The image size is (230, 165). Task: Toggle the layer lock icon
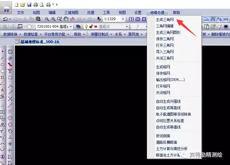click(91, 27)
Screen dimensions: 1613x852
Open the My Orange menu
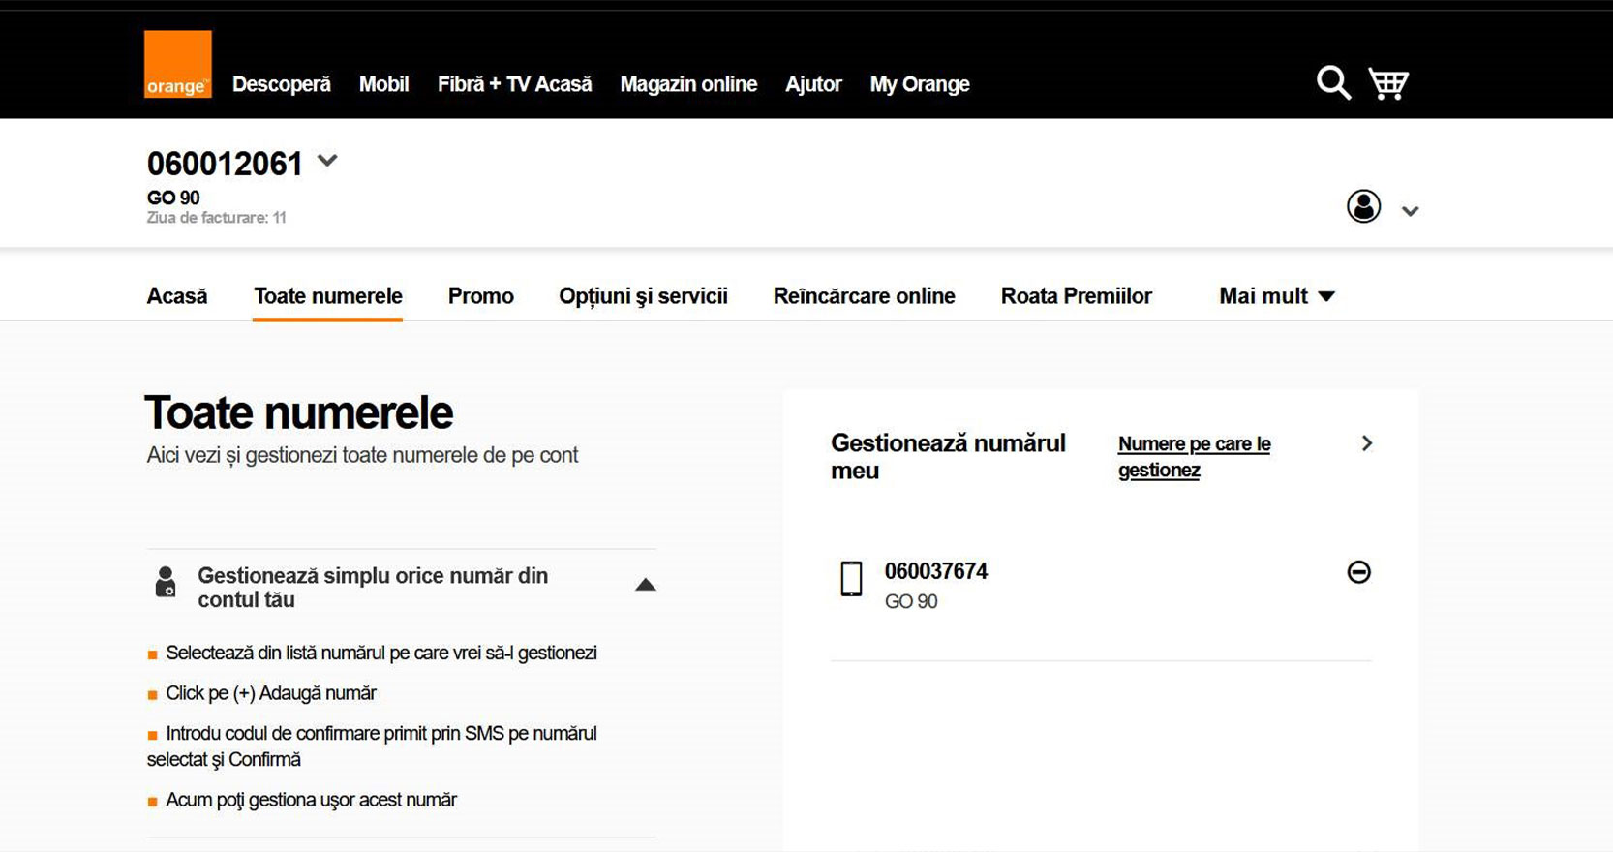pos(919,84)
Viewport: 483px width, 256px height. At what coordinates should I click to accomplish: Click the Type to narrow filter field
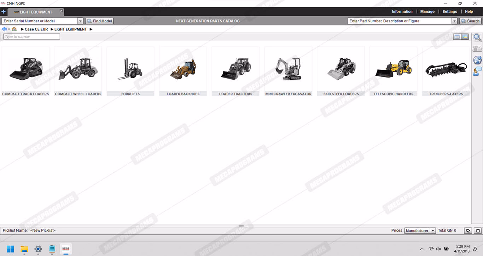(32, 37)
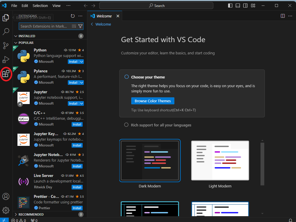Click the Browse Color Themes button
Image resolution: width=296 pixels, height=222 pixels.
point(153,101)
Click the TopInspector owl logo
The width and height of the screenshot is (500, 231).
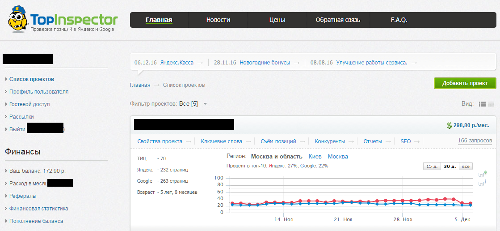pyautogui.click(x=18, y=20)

━━━━━━━━━━━━━━━━━━━━

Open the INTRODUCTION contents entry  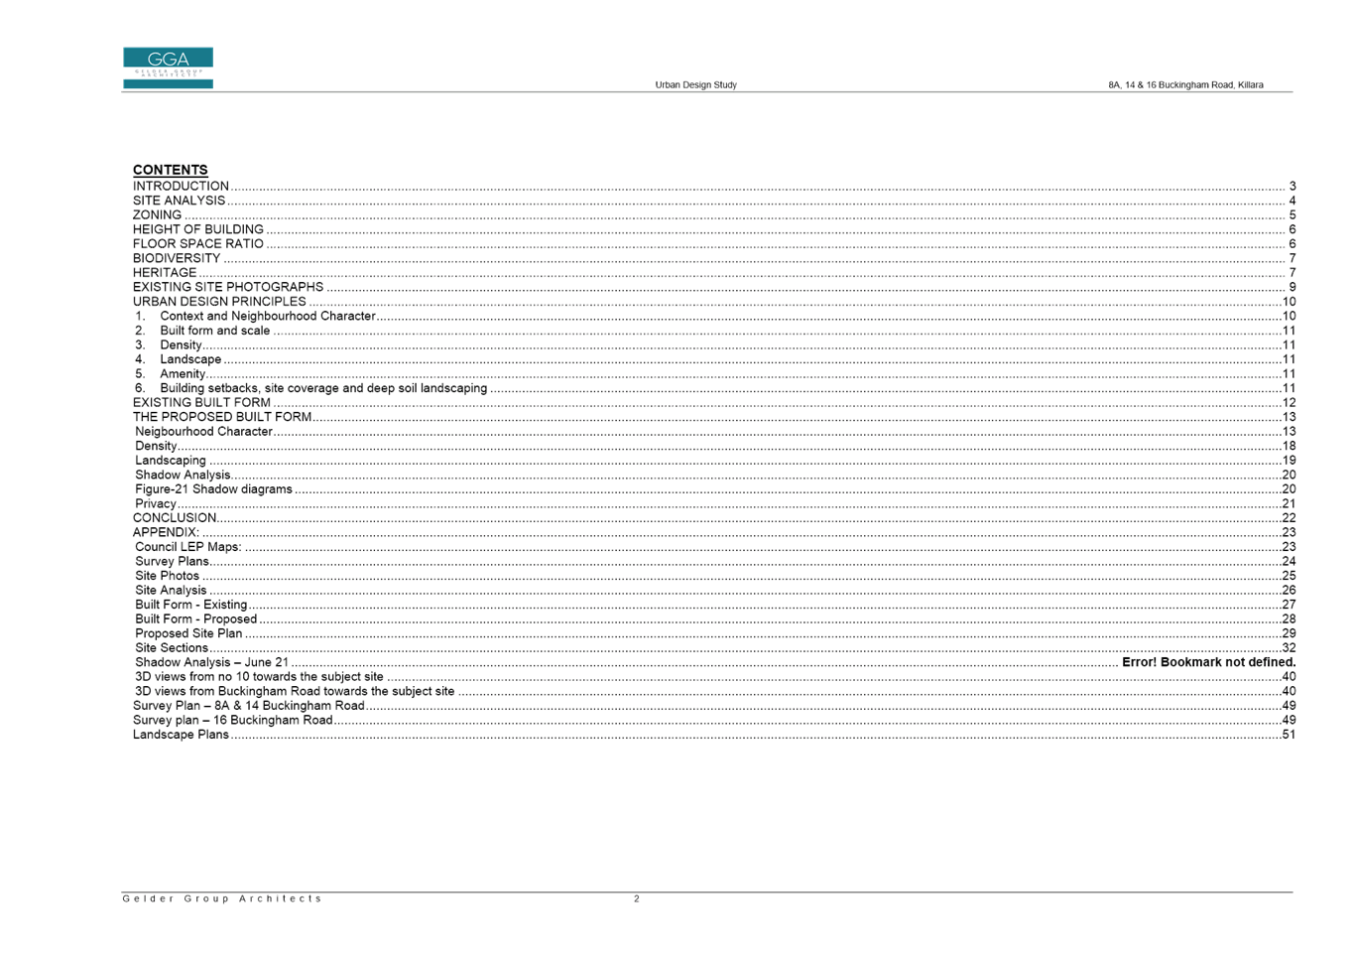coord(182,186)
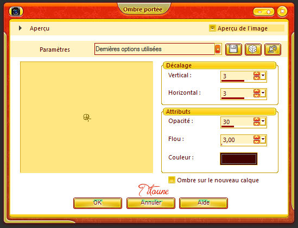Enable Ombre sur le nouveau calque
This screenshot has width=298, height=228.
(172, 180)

━━━━━━━━━━━━━━━━━━━━

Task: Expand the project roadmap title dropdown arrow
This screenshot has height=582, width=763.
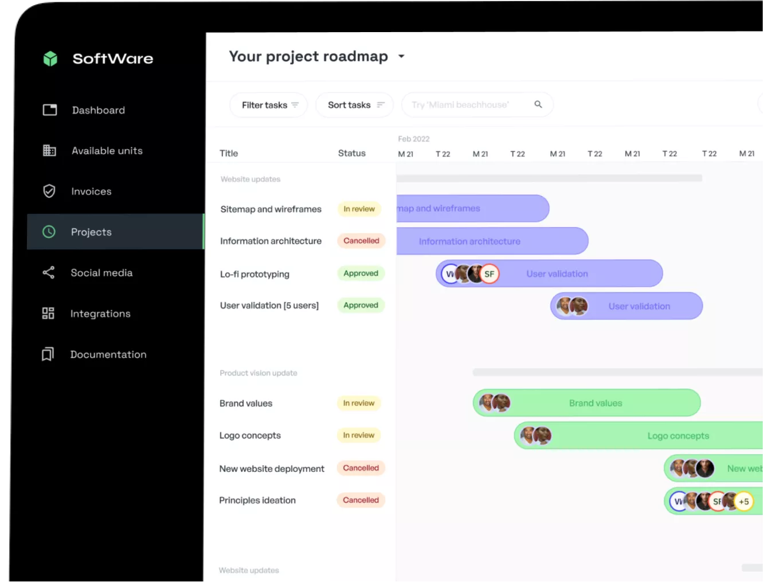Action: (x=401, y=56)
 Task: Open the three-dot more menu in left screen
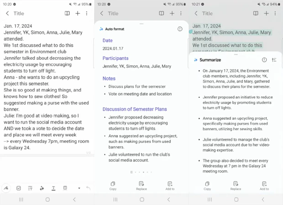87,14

━━━━━━━━━━━━━━━━━━━━

-- WHAT TO WORK ON --
Would you please repeat only the lines above, beginning at the one that has "The image size" and stopping after the one that has "Click the TopInspector owl logo", exactly and with no pictures?

-- OUTPUT OF THE TASK --
The image size is (230, 165). Task: Toggle the layer lock icon
click(91, 27)
Screen dimensions: 1613x852
Open the My Orange menu
pos(919,84)
Viewport: 483px width, 256px height. At what coordinates should I click to accomplish: Click the Type to narrow filter field
(32, 37)
Click the Browse Color Themes button
Image resolution: width=296 pixels, height=222 pixels.
point(153,101)
Click the TopInspector owl logo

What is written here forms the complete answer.